Address: Pavillon D, 23 Avenue Junot, 75018 Paris – Metro line 12, station Lamark-Caulaincourt.


Where to eat in Montmartre

Bouillon Pigalle

If you walk past boulevard Clichy in the evening, just across the street from Pigalle station, you will see a long line of people queuing up on the sidewalk, waiting to enter the very trendy and delicious restaurant Bouillon Pigalle.

Very much in vogue at the Belle Epoque in the 19th century, the “bouillons” were big, popular and inexpensive workers’ restaurants with shared tables and convivial atmosphere.

In a very contemporary version, Bouillon Pigalle continues to practice the same super low price policy for high-quality food. From noon till midnight, the menu provides classic and traditional French dishes, from tartare de bœuf to blanquette de veau.

The long line of red banquette (paired with white tablecloths) and efficient waiters all dressed in black offer an air of vieux Paris, undeniably charming and elegant.

INFORMATION PROVIDED:

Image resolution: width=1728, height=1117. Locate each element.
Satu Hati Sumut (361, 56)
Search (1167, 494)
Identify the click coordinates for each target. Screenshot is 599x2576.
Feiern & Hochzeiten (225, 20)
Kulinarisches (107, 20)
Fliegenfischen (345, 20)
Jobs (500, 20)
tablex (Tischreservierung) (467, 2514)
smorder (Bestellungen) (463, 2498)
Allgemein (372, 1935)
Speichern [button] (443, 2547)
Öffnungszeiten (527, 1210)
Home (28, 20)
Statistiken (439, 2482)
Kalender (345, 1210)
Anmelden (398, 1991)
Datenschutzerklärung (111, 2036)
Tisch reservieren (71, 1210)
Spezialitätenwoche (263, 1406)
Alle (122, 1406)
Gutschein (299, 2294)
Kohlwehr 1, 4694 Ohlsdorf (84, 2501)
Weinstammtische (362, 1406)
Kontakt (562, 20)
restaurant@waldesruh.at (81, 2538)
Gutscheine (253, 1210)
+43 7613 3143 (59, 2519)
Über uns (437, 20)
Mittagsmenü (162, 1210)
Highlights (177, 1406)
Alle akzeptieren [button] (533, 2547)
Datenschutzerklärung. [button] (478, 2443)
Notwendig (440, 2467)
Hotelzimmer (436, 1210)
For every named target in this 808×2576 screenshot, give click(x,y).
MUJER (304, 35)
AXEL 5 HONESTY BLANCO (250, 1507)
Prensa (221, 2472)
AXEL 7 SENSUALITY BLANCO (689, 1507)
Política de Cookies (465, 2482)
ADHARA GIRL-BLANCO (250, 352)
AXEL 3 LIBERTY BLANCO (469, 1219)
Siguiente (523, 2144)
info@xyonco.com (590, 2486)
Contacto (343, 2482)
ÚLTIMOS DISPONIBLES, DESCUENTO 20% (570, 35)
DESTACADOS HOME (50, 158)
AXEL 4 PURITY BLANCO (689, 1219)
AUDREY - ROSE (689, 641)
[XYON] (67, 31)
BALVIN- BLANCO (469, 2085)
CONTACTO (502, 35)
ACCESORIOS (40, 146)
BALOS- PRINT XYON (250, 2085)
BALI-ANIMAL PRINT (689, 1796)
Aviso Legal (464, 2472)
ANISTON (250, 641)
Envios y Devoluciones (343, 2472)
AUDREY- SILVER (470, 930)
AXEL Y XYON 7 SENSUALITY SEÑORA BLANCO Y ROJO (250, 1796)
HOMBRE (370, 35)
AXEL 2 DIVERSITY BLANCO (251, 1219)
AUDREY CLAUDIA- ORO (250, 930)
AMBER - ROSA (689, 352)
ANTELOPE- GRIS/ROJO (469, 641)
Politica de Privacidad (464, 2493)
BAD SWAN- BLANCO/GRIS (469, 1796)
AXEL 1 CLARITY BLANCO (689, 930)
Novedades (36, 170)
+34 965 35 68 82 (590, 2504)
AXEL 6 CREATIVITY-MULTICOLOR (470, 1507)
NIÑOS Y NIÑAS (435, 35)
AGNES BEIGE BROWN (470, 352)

DESCRIPTION OF THE TASK: Copy everything from "In a very contemporary" down to "bœuf to blanquette de veau." in the Montmartre text, swapping "midnight" for "two in the morning". The lines have nothing to do with the Montmartre text.

OUTPUT OF THE TASK:
In a very contemporary version, Bouillon Pigalle continues to practice the same super low price policy for high-quality food. From noon till two in the morning, the menu provides classic and traditional French dishes, from tartare de bœuf to blanquette de veau.